25 April 2025

Nature, economics, and what next: the Dasgupta Review four years on

We revisit the landmark review on economics and biodiversity and discuss what can be done to integrate nature into economic decision-making.

In 2021 we wrote about the publication of the Dasgupta Review, a landmark report on nature and the economy. In this article, we revisit the report’s headline messages, consider what progress has been made in the years since its release and what we should do next.
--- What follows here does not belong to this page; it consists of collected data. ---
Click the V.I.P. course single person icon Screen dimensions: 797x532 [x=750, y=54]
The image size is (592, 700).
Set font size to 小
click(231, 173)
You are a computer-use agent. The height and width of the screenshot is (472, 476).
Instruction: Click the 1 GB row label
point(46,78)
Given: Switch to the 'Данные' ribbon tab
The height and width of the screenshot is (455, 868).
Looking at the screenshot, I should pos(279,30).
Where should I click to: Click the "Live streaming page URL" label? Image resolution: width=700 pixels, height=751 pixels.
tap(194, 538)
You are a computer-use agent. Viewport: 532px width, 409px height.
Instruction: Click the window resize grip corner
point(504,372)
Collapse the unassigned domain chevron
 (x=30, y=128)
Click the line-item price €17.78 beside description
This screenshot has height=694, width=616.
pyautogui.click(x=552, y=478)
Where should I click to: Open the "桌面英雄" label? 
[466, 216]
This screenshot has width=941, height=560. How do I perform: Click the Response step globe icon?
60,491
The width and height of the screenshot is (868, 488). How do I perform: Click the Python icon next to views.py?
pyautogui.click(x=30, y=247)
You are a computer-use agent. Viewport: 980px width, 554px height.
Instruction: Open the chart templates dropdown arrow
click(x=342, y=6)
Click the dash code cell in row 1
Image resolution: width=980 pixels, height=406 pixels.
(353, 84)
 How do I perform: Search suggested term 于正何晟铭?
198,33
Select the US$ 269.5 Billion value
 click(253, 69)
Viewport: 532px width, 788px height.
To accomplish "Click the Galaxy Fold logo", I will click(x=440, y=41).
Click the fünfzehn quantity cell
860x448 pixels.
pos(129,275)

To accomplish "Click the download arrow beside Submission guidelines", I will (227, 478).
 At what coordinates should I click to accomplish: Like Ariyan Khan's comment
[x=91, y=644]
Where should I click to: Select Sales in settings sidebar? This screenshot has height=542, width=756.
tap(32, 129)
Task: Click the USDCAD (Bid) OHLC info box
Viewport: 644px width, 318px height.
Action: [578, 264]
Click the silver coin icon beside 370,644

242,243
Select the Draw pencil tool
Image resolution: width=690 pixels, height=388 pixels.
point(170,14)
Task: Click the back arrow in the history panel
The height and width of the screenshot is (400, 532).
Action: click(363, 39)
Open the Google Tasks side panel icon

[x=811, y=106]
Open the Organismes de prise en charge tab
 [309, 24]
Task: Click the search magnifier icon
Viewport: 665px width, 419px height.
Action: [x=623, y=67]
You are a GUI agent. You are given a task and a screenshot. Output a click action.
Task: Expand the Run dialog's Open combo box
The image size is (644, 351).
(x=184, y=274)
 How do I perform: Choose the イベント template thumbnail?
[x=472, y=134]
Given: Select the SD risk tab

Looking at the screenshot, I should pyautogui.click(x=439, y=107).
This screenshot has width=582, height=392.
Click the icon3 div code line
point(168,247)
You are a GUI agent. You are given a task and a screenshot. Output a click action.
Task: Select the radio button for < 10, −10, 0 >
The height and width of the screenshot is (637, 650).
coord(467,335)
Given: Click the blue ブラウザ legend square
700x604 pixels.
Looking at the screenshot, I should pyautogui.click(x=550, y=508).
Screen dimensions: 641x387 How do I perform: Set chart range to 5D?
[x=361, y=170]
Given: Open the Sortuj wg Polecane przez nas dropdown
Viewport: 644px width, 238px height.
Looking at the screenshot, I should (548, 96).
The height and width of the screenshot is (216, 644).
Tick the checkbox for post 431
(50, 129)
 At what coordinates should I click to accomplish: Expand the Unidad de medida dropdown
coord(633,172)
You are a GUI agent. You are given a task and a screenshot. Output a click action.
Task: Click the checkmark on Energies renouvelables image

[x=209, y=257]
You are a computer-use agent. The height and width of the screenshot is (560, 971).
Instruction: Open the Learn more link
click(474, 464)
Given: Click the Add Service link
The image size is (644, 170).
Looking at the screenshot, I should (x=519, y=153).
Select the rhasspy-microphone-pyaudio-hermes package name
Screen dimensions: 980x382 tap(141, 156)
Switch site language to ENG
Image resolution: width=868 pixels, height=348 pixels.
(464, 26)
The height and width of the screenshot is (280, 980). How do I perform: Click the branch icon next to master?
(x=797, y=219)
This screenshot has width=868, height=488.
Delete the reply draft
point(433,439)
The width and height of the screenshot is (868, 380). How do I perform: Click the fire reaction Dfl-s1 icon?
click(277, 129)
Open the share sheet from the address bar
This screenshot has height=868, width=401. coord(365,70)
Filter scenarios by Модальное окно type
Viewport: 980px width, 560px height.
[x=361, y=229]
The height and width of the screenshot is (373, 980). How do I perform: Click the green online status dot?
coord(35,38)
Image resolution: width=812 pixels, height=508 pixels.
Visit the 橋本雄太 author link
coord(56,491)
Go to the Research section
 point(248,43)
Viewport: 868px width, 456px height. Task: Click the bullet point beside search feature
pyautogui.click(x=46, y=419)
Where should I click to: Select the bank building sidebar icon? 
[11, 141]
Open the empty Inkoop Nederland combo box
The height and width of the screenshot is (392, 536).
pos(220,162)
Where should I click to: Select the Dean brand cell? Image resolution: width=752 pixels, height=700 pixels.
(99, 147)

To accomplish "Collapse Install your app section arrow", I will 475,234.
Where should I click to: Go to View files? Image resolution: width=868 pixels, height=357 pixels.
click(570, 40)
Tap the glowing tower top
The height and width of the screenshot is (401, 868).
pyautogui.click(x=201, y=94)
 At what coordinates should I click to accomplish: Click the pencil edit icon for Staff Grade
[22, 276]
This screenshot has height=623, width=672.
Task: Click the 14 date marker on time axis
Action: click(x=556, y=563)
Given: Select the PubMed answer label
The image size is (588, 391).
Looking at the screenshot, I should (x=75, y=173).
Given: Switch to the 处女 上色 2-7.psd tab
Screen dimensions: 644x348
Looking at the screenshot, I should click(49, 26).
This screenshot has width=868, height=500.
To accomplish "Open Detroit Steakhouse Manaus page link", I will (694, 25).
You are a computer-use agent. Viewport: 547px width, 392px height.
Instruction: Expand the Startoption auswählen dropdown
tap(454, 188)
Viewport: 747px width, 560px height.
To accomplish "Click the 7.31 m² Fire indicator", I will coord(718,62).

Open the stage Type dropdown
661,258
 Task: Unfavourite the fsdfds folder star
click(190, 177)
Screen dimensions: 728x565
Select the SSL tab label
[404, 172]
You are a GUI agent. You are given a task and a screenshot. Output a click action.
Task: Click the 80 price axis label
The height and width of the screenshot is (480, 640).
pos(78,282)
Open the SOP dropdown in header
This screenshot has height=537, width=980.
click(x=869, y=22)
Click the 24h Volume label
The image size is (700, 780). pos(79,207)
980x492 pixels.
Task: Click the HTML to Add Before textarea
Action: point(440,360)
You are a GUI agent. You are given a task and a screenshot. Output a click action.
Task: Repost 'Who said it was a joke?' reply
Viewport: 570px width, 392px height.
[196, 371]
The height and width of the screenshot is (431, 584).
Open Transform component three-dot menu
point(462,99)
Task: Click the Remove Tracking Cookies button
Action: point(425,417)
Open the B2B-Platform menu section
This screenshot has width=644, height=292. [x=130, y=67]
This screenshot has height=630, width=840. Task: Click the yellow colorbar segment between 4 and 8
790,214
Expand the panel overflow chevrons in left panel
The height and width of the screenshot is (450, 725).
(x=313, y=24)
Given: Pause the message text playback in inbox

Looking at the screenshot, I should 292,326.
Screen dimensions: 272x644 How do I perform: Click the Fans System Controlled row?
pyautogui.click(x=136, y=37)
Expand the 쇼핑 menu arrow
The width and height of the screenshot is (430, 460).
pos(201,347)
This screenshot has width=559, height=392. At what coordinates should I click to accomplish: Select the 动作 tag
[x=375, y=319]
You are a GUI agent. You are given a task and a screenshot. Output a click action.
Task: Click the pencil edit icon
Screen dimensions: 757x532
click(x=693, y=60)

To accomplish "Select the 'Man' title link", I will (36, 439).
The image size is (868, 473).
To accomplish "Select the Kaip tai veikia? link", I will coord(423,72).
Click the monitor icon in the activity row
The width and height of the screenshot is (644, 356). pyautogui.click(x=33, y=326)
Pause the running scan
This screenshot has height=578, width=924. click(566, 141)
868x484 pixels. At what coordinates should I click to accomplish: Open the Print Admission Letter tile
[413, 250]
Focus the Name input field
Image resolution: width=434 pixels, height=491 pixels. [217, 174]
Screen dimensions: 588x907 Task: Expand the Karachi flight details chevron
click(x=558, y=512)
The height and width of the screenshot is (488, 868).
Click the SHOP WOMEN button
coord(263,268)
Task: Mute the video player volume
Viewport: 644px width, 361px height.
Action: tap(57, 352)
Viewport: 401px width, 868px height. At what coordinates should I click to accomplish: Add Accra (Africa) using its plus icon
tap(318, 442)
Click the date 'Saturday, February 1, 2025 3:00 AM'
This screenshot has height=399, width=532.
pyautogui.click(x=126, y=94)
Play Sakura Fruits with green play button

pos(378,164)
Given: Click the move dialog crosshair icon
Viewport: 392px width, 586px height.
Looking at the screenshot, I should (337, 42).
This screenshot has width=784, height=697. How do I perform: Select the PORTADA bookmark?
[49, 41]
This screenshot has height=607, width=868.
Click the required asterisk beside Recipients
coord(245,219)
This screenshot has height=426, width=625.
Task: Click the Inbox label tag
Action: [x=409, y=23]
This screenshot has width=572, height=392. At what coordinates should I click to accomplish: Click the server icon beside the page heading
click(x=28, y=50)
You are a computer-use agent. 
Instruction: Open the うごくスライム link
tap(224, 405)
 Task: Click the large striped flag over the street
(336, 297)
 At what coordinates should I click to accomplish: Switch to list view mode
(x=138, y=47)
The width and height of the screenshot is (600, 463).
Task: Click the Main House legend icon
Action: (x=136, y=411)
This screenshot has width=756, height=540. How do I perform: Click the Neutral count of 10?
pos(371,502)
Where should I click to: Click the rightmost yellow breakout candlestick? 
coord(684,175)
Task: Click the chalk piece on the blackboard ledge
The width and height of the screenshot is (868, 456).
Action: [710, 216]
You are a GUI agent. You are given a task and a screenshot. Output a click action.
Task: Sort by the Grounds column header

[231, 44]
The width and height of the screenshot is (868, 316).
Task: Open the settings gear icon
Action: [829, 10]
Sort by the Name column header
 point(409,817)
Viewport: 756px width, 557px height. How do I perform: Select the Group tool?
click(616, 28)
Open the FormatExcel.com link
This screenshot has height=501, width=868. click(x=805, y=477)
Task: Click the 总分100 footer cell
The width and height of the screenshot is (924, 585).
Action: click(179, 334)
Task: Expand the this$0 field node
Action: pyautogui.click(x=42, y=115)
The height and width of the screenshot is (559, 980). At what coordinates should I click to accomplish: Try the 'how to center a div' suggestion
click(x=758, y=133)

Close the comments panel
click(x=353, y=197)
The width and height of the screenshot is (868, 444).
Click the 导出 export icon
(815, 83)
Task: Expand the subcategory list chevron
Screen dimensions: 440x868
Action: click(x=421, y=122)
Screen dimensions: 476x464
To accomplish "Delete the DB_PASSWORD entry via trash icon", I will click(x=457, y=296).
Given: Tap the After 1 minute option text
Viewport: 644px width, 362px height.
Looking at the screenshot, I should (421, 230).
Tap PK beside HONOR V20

What is the Dasgupta Review?

The Dasgupta Review is an independent, global report on the economics of biodiversity. It was commissioned by the Treasury in 2019 and was led by (and named after) Sir Partha Dasgupta, a prominent University of Cambridge economist.

The key takeaways

The review is a 610-page document. Fortunately, there’s an abridged version and one containing the headline messages. We’ve summarised the latter here:

  • Nature is an asset, just like productive capital (roads, buildings, and factories) and human capital (health, knowledge, and skills). Our economies, livelihoods, and well-being depend on it. However, it has intrinsic, non-economic value too.
  • We’ve not managed nature sustainably. As productive and human capital have increased, natural capital has declined. Productive and human capital gains have been made irrespective of the cost to the natural world. In fact, damage to nature is often seen as a given in attaining economic growth and development.
UK wealth per capita
As productive and human capital have grown, natural capital has declined.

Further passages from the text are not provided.